BALTIMORE – As the annual meeting of the Association of Presbyterian Church Educators (APCE) kicked off Feb. 4 in Baltimore, 756 attendees gathered in Baltimore for the event. Who’s participating? Anne Wilson, outgoing president of APCE, offered the following highlights of participants (full demographic breakout of attendees was not available):
- 14 percent are pastors;
- 26 percent are children’s directors or youth directors at congregations;
- 21 percent are first-time attendees;
- 25.5 percent are under 40;
- 91 percent are white;
- 35 attendees are theological students;
- 100 are volunteers.
Five denominations partner to form APCE: Presbyterian Church (U.S.A.), the Reformed Church in America, The Presbyterian Church in Canada, the Moravian Church in America and the Christian Reformed Church in North America. The 2015 conference also includes participants from The Cumberland Presbyterian Church and The Korean Evangelical Holiness Church in America.
The theme of this year’s meeting is “Fear Not” (drawing primarily from the fourth chapter of Mark’s gospel). In the opening session, participants were invited to name their personal and professional fears, and offer those as a prayer.

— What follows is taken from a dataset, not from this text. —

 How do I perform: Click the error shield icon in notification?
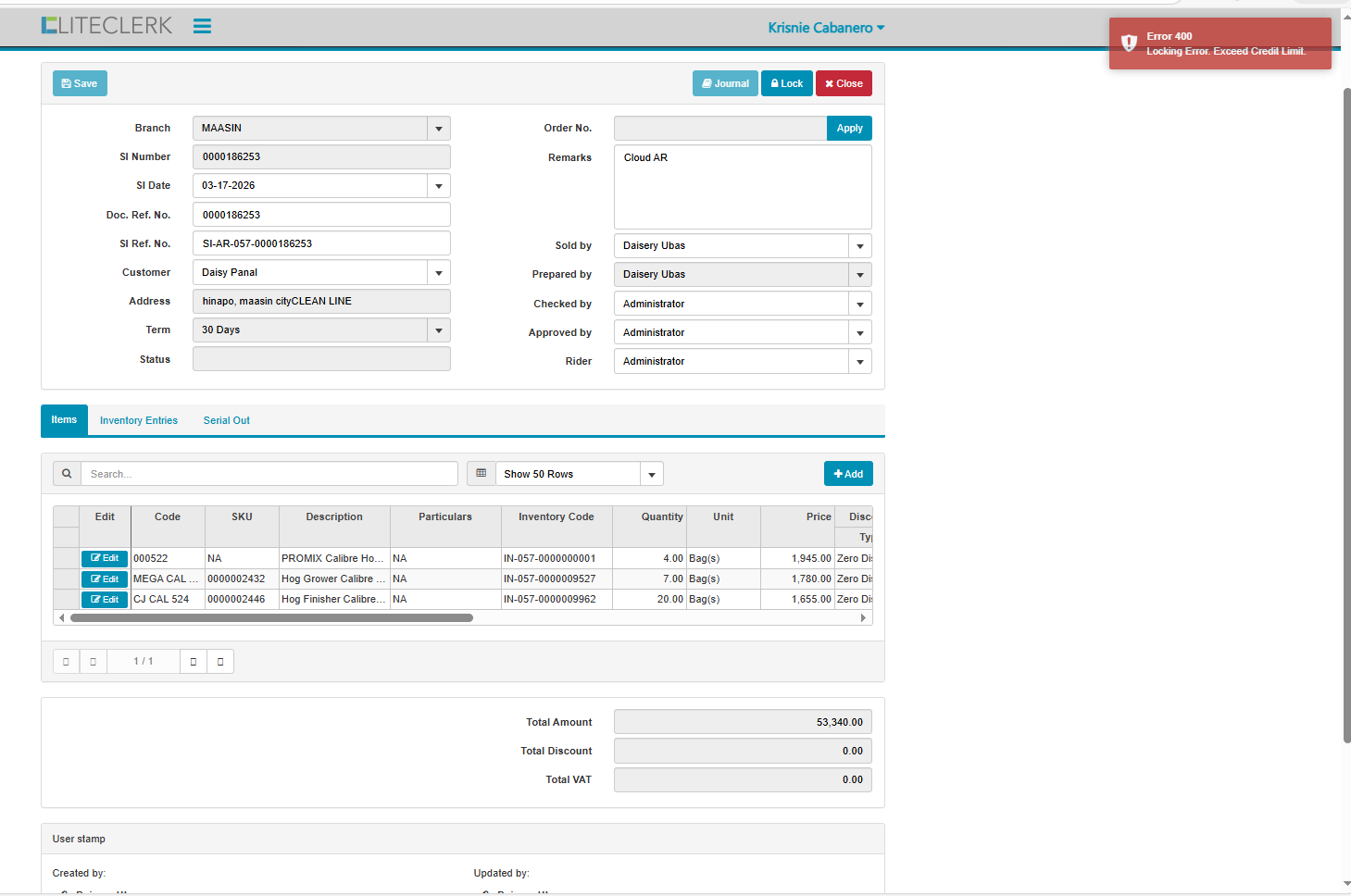(1129, 44)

Brian Blount, president of Union Presbyterian Theological Seminary, preached at opening worship. “I don’t know what the church will look like in a decade…. But God does,” he said. Blount went on to say that he was not scared for the future of his seminary because God knows Union’s future; instead, his fears were for himself and the things he can’t control. “If we can get over worrying about us, our lives, our church and focus more on the in-breaking of God, we will not be afraid,” Blount said. “What Jesus knows [in Mark 4] is what you should know: God is at work.”
Tuesday’s plenary session was lead by church coach, minister and author Carol Howard Merritt. Merritt recalled a job teaching young children early in her professional life. The children’s behavior was wild, and she quickly created many rules in an attempt to control the situation: Don’t talk out of turn. Don’t get out of your seat. Don’t put things up your friend’s nose. When the classroom didn’t settle down, Merritt turned to a Christian educator for help.

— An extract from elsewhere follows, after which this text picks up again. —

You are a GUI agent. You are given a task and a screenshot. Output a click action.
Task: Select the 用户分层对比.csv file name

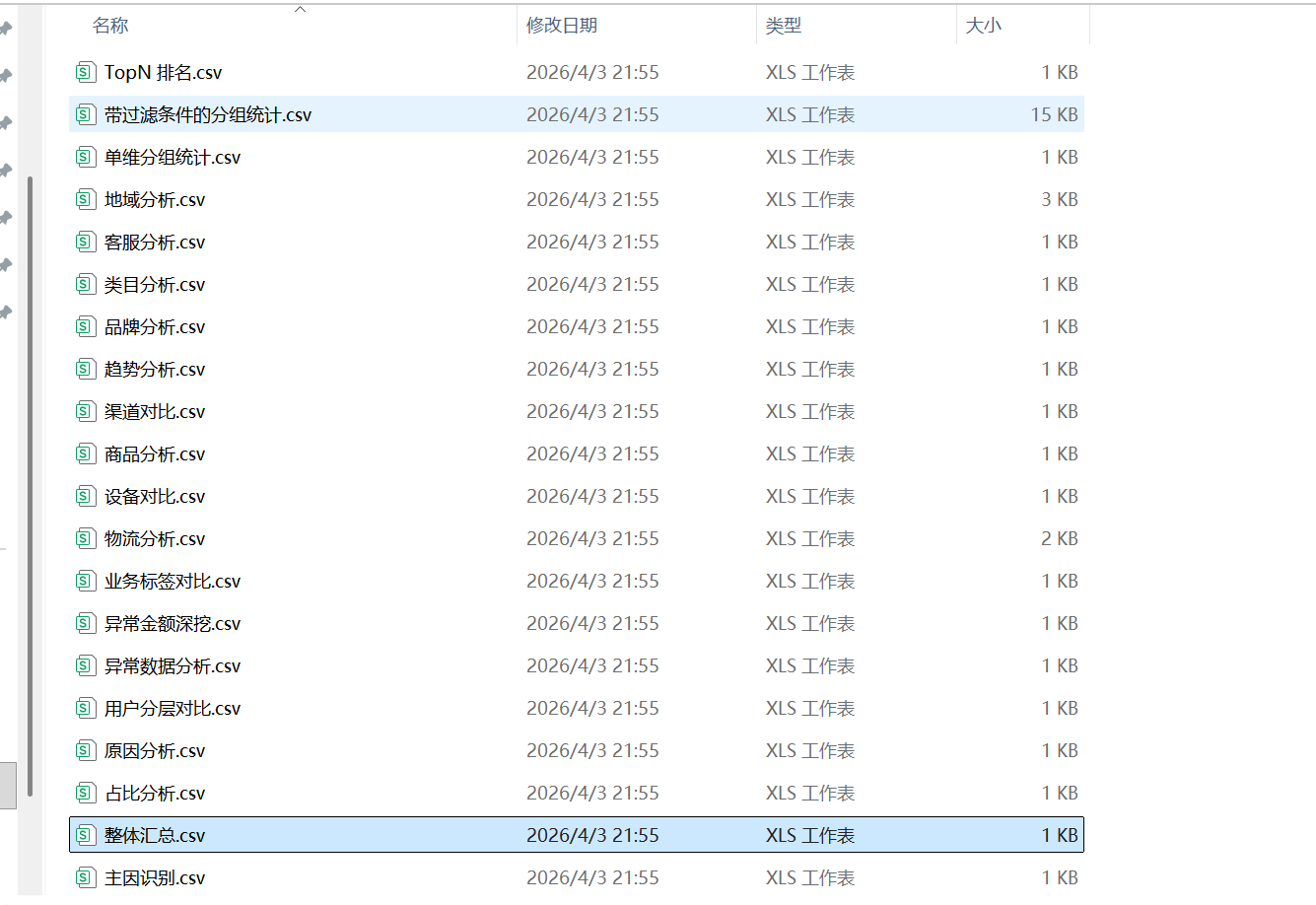pyautogui.click(x=173, y=709)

Merritt said her friend told her kids were only listening to the second half of the instructions… she was giving the kids ideas! So, Merritt said she started giving the class positive instructions: Please raise your hand when you need a dance break. Merritt then asked, why do we now say, “Do not fear”? Giving others the option to name a fear then gives them a positive instruction to claim the faith to move beyond the fear into hope.
Meeting Feb. 4 – 7, APCE participants will attend workshops on a spectrum of topics ranging from congregational spiritual formation to spirituality in the smart phone age.